Some people, mostly those that I knew as romantic partners, go on to become larger than they were when I knew them well. In looped memory, they are great masters, or gruesome beasts. Admittedly, few are elevated. Still, they all lose their humanity. Their transformation occurs just as soon as I call an end to our relationship, which may happen before it is formalized through verbal expression. The alchemical mind, it seems, has a way of making of all men a myth.
I think about Robert more often than I care to admit. It is almost as if my mind is hexed, or programmed to do nothing else. While I drink tea, he comes in to sit with me. We talk about nothing and everything, just as always. I open up a book, and there he sits, strumming his guitar. I walk my beautiful Ruey, and he struggles to keep pace. I lie down to sleep, and I feel his warm breath on my neck. I try to remind myself that he was only a glitch.
Obsession quickly causes me to turn against the person I think about, as if they were at fault for the shrine my mind has built for them. My brain is a medieval torture device. It is a misunderstood machine, a loyal follower of all things foolish. Aphrodite in the midst of a manic episode.
At night, there are creatures that hang on the oak trees outside. They create bizarre shadows, that occasionally dance, if the mood strikes them. No one should look directly at them or suffer the consequences, which if known, are not spoken. It isn’t nice to disturb the supernatural.

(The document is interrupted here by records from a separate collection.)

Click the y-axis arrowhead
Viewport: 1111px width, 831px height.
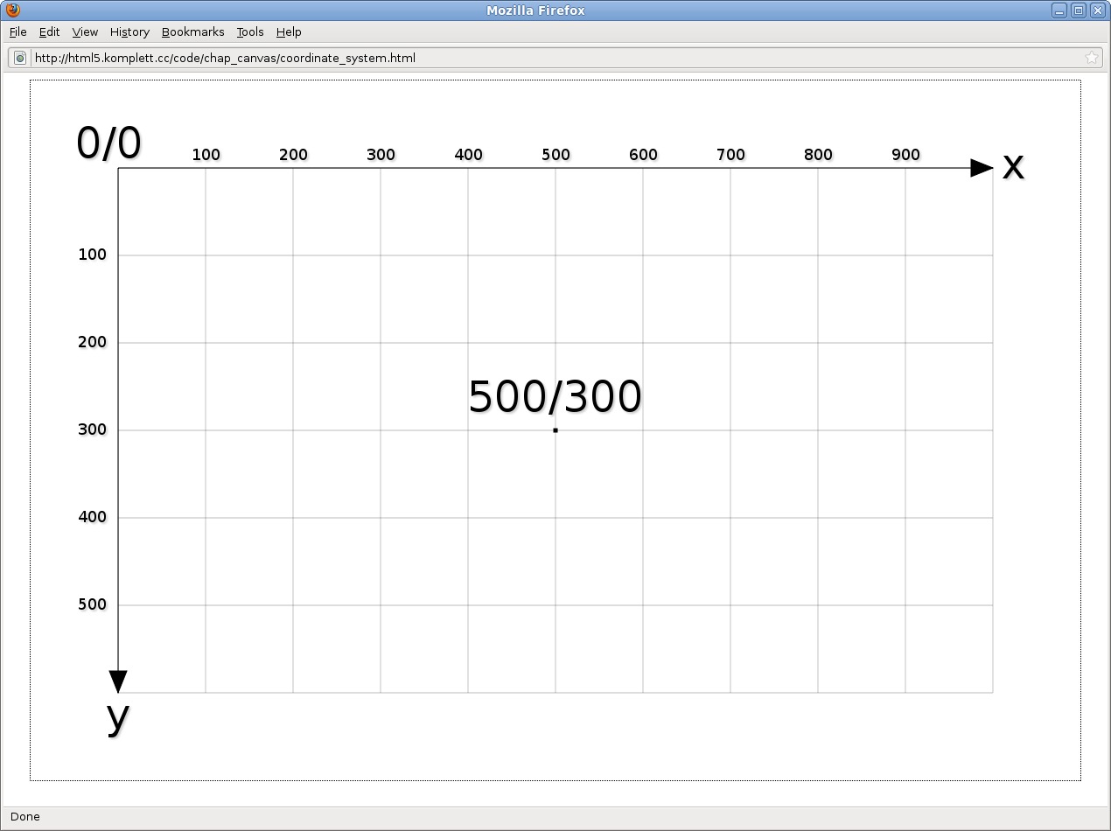pyautogui.click(x=118, y=681)
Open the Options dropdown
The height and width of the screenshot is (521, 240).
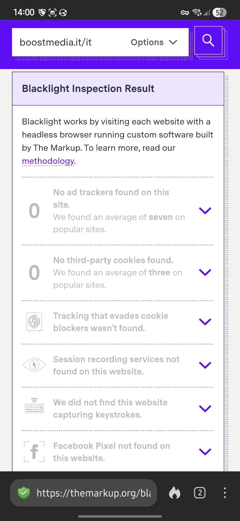(154, 42)
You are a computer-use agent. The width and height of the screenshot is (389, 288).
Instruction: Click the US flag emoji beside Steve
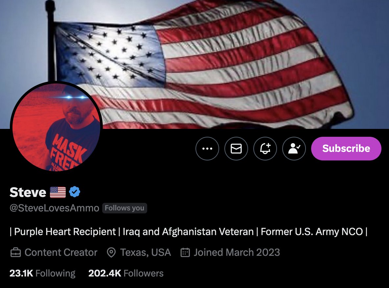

I may have imagined this, but I am never sure anymore. Not in the way that fantasy has begun to blend with reality. But in the way that fatigue hangs on my eyes, as if they were oak trees, and I don’t care to think more than I have to. And if I really have to, I would say I don’t think there are any oak trees outside.
I have always liked trees, even after Robert told me his friend had a hand in killing a man, and burying the body next to one. That’s what happens when you’re not a very nice person who shoots rabbits, he said. Or at least, I think that’s what he said. I can’t be too sure anymore. Not because I am losing my mind, but because I never had much of one to begin with.
Things with roots cannot leave you. They will never speed off, in search of a depth your love could not provide. A willow will not say it is off to have a talk with Jesus, on Solsbury Hill. I can say that it would of benefit to remain with me, since I am in possession of the Lance of Longinus, but it’s clear that what I have is just a pen.